Can you turn the rows below into a numbered list, starting at the line that contains "This screenshot has height=820, width=1456.", stopping after the line that contains "Looking at the screenshot, I should (x=341, y=514).", and skipping any blank lines?

--*--

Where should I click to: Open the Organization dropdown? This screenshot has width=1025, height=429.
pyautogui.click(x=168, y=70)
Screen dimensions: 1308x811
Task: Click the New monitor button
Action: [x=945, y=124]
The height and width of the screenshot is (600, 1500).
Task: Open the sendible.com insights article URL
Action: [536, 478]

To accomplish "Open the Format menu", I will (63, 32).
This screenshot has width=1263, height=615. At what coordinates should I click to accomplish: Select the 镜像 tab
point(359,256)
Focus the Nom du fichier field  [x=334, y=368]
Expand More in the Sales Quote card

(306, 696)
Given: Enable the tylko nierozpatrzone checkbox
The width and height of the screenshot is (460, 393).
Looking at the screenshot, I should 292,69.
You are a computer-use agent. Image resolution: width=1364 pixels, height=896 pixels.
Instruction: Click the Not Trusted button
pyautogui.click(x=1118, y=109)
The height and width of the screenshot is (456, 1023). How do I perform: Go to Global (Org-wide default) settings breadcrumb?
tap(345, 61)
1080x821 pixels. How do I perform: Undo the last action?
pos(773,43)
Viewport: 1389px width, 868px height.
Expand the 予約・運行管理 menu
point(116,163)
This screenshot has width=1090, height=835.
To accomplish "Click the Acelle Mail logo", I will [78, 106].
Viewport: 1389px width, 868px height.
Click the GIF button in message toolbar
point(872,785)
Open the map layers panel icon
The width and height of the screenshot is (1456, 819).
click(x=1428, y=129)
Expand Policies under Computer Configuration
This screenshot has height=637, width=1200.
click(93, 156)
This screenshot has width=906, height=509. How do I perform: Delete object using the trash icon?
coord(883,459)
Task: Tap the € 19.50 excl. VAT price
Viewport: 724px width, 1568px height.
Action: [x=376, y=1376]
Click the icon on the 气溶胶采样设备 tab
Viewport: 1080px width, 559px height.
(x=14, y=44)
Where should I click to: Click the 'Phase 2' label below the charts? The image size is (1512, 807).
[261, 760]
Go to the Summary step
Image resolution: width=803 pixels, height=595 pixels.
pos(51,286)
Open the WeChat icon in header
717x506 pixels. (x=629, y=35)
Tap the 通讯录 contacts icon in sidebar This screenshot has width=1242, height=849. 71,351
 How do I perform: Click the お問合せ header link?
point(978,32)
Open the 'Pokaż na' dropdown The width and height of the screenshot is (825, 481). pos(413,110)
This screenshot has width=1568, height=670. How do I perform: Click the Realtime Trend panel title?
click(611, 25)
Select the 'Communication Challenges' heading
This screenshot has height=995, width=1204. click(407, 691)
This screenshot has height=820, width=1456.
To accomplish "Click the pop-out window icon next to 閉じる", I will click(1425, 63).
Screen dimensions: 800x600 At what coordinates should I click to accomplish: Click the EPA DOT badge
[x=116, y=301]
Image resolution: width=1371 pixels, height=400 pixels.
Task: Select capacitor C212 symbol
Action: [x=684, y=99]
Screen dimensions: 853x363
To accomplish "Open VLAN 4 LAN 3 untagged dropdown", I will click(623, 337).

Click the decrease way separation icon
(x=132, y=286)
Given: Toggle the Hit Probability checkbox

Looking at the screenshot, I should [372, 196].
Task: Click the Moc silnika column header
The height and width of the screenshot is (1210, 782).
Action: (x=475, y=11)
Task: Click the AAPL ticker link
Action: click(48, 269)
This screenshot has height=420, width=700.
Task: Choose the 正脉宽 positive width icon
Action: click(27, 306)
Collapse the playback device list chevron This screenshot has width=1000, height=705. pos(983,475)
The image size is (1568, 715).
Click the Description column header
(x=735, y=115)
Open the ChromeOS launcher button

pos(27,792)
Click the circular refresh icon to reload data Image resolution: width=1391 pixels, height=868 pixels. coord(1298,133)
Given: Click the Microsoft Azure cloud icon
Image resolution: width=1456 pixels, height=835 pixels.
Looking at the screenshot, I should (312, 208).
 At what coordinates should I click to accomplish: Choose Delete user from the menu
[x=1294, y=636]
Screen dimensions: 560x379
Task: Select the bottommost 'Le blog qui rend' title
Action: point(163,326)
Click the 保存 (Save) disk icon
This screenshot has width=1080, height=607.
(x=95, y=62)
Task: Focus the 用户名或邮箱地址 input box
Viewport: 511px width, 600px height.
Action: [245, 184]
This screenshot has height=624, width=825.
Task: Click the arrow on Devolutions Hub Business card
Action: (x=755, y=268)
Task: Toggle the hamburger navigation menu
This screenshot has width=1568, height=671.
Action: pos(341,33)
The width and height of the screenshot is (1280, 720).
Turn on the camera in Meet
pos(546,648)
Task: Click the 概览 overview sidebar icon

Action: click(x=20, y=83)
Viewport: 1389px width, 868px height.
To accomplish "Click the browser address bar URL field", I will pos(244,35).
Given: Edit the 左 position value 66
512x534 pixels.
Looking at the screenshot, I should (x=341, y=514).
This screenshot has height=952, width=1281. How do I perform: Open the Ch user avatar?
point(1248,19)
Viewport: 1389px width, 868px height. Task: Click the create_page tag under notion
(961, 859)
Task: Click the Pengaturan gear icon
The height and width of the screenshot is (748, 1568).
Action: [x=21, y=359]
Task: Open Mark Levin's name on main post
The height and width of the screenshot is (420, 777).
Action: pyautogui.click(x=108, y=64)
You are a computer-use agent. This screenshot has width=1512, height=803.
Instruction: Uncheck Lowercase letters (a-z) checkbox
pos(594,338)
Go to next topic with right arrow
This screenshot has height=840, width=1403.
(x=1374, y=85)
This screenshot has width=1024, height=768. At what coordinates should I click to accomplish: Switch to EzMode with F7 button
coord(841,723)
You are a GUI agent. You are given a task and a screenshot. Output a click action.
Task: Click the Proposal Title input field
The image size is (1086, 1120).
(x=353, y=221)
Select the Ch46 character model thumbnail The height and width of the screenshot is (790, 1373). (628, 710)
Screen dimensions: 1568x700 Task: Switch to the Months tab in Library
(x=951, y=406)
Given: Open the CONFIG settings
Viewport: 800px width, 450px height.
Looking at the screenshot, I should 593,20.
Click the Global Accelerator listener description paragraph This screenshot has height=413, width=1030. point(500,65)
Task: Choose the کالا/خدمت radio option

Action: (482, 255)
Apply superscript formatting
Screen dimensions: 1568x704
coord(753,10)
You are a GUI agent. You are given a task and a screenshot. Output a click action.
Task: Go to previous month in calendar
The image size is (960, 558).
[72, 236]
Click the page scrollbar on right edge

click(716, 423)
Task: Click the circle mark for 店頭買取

--*--

• RESPONSE TO THE EXERCISE:
1. This screenshot has height=820, width=1456.
2. To accomplish "Click the pop-out window icon next to 閉じる", I will click(1425, 63).
3. Screen dimensions: 800x600 At what coordinates should I click to accomplish: Click the EPA DOT badge
4. [x=116, y=301]
5. Image resolution: width=1371 pixels, height=400 pixels.
6. Task: Select capacitor C212 symbol
7. Action: [x=684, y=99]
8. Screen dimensions: 853x363
9. To accomplish "Open VLAN 4 LAN 3 untagged dropdown", I will click(623, 337).
10. Click the decrease way separation icon
11. (x=132, y=286)
12. Given: Toggle the Hit Probability checkbox
13. Looking at the screenshot, I should [372, 196].
14. Task: Click the Moc silnika column header
15. The height and width of the screenshot is (1210, 782).
16. Action: (x=475, y=11)
17. Task: Click the AAPL ticker link
18. Action: click(48, 269)
19. This screenshot has height=420, width=700.
20. Task: Choose the 正脉宽 positive width icon
21. Action: click(27, 306)
22. Collapse the playback device list chevron This screenshot has width=1000, height=705. pos(983,475)
23. The image size is (1568, 715).
24. Click the Description column header
25. (x=735, y=115)
26. Open the ChromeOS launcher button
27. pos(27,792)
28. Click the circular refresh icon to reload data Image resolution: width=1391 pixels, height=868 pixels. coord(1298,133)
29. Given: Click the Microsoft Azure cloud icon
30. Image resolution: width=1456 pixels, height=835 pixels.
31. Looking at the screenshot, I should (312, 208).
32.  At what coordinates should I click to accomplish: Choose Delete user from the menu
33. [x=1294, y=636]
34. Screen dimensions: 560x379
35. Task: Select the bottommost 'Le blog qui rend' title
36. Action: point(163,326)
37. Click the 保存 (Save) disk icon
38. This screenshot has width=1080, height=607.
39. (x=95, y=62)
40. Task: Focus the 用户名或邮箱地址 input box
41. Viewport: 511px width, 600px height.
42. Action: [245, 184]
43. This screenshot has height=624, width=825.
44. Task: Click the arrow on Devolutions Hub Business card
45. Action: (x=755, y=268)
46. Task: Toggle the hamburger navigation menu
47. This screenshot has width=1568, height=671.
48. Action: pos(341,33)
49. The width and height of the screenshot is (1280, 720).
50. Turn on the camera in Meet
51. pos(546,648)
52. Task: Click the 概览 overview sidebar icon
53. Action: click(x=20, y=83)
54. Viewport: 1389px width, 868px height.
55. To accomplish "Click the browser address bar URL field", I will pos(244,35).
56. Given: Edit the 左 position value 66
57. 512x534 pixels.
58. Looking at the screenshot, I should (x=341, y=514).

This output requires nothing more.